Al principe viene fatta una domanda di grande attualità: appoggia o meno le dichiarazioni bellicose fatte dalla neonata “Guardia di Zar Lazar? Circa un mese fa, infatti, alcuni veterani serbi hanno creato un'organizzazione sotto questo nome, giurando di salvaguardare l'appartenenza del Kosovo alla Serbia anche con le armi. Il principe si schernisce, non ha alcun legame con loro, dice, e di questo non vuole parlare. Per Alessandro la strada passa attraverso i negoziati. Il vescovo di Raska e Prizren, Artemje, è accanto a lui, silenzioso. Ci sono moltissimi sacerdoti oggi, anche se probabilmente il gruppo più numeroso è quello dei giornalisti. Alcune donne, con indosso magliette rosse che rappresentano il monumento alla battaglia di Kosovo Polje, raccolgono firme per far restare il Kosovo nei confini della Serbia. Pochi metri più in là, il leader del partito radicale di Mitrovica nord, rilascia una lunga intervista per la tv serba. Manda un messaggio ai serbi del Kosovo che stanno creando partiti e che potrebbero entrare in coalizione di governo con le formazioni di Hashim Thaci o Ramush Haradinaj: “questi personaggi non rappresentano i veri serbi”, dice.

Continua ad arrivare gente.
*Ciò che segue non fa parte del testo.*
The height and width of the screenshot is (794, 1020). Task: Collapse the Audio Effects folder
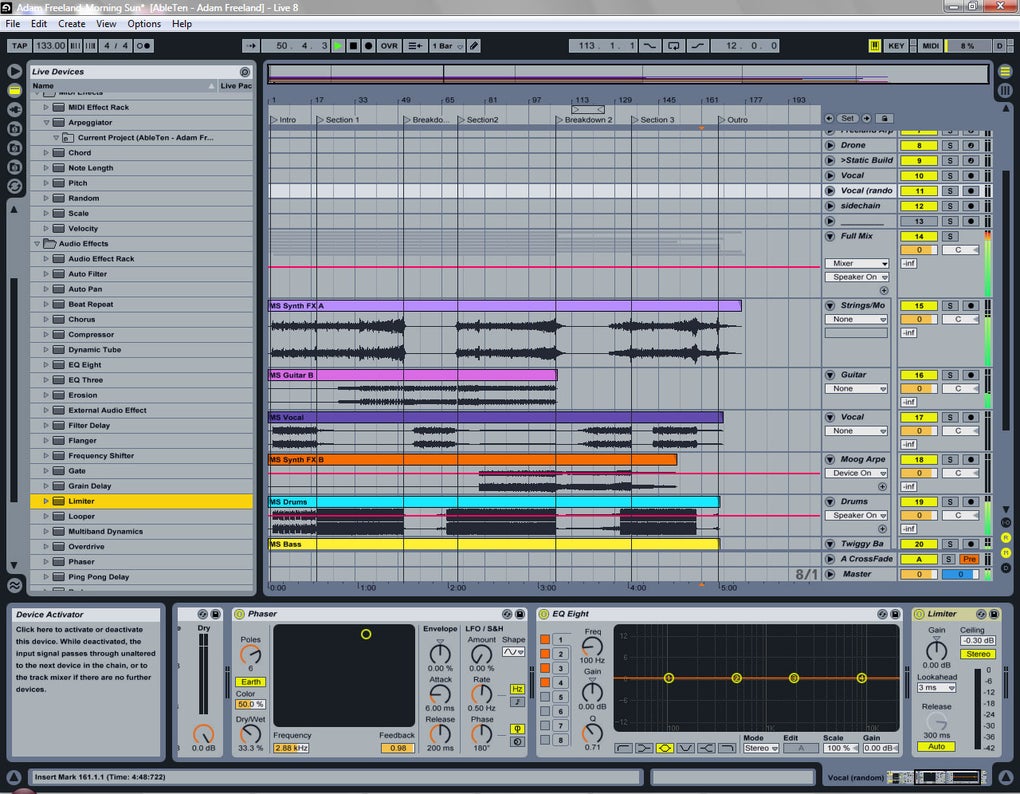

Alcuni giovani hanno stampati sulla maglietta i ritratti di Milosevic, Mladic, Seselj o il logo delle Tigri di Arkan. Non vogliono essere controllati dai poliziotti, albanesi, del KPS, ma non hanno scelta. Uno di loro, sui vent'anni, sembra più deciso. Ha, sulla maglietta, l'emblema della “Guardia di Zar Lazar”. Ieri l'amministrazione dell'Unmik ha deciso che chiunque indossi queste magliette non possa entrare in Kosovo. I poliziotti fermano il ragazzo, lo fanno entrare in macchina, gli tolgono la maglietta e poi lo lasciano andare. In totale, più di cento magliette di questo tipo vengono sequestrate nei vari autobus giunti oggi dalla Serbia. E' difficile credere che tra le persone venute oggi al monumento non ci sia anche chi fa parte della “Guardia”. Il leader di questa organizzazione, dichiarata illegale in Serbia, Hadzi Andrej Milic, proprio nel giorno della cerimonia ha dichiarato che 150 membri della “Guardia” si sarebbero riuniti intorno al monumento per proclamare il “governo di salvezza nazionale di Vidovdan”.
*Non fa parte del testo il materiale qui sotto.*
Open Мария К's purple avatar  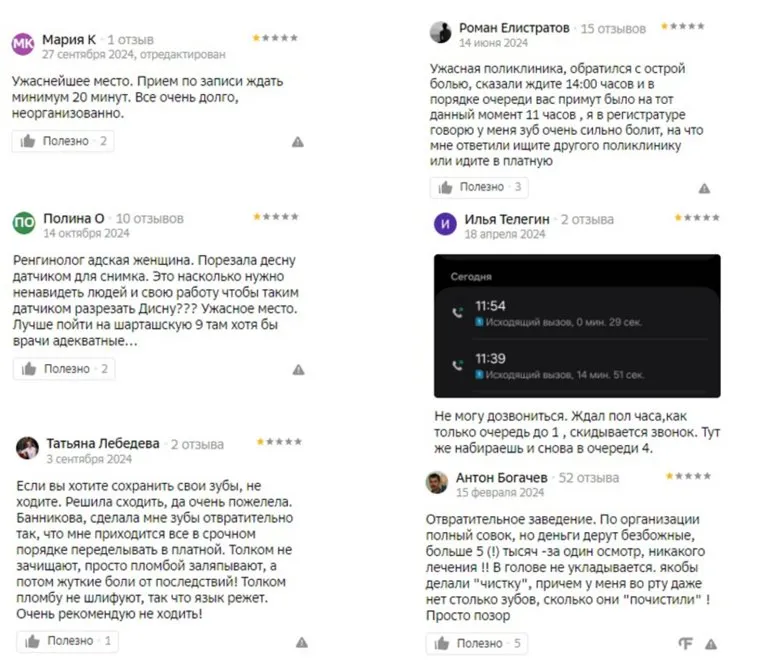[23, 45]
Gli albanesi si sono tenuti lontano dalla manifestazione, anche i veterani dell'UCK che, nei giorni scorsi, avevano avvertito i paramilitari serbi di non farsi vedere in Kosovo. Nell'aria si poteva avvertire la tensione creata da questa “guerra delle dichiarazioni”. Solo un gruppo di cinque albanesi ha tentato di avvicinarsi, ma è stato fermato dalla polizia. Ciò nonostante, un albanese è riuscito a distribuire alcune mappe ai serbi che uscivano dagli autobus. Sulle mappe, che rappresentavano i Balcani e l'antica Illiria, c'era scritto “Dov'è la Serbia?”. Anche questa persona è stata presto arrestata.

A quel punto i manifestanti si sono spostati a Gracanica dove, all'interno del monastero, si è svolta la parte religiosa della cerimonia. All'interno delle mura di Gracanica, molti ragazzi, protetti dalle mura del monastero, si sono sentiti liberi di indossare le magliette della “Guardia di Zar Lazar”. La polizia, nonostante gli ordini, non se l'è sentita di entrare nel luogo sacro per farli rispettare.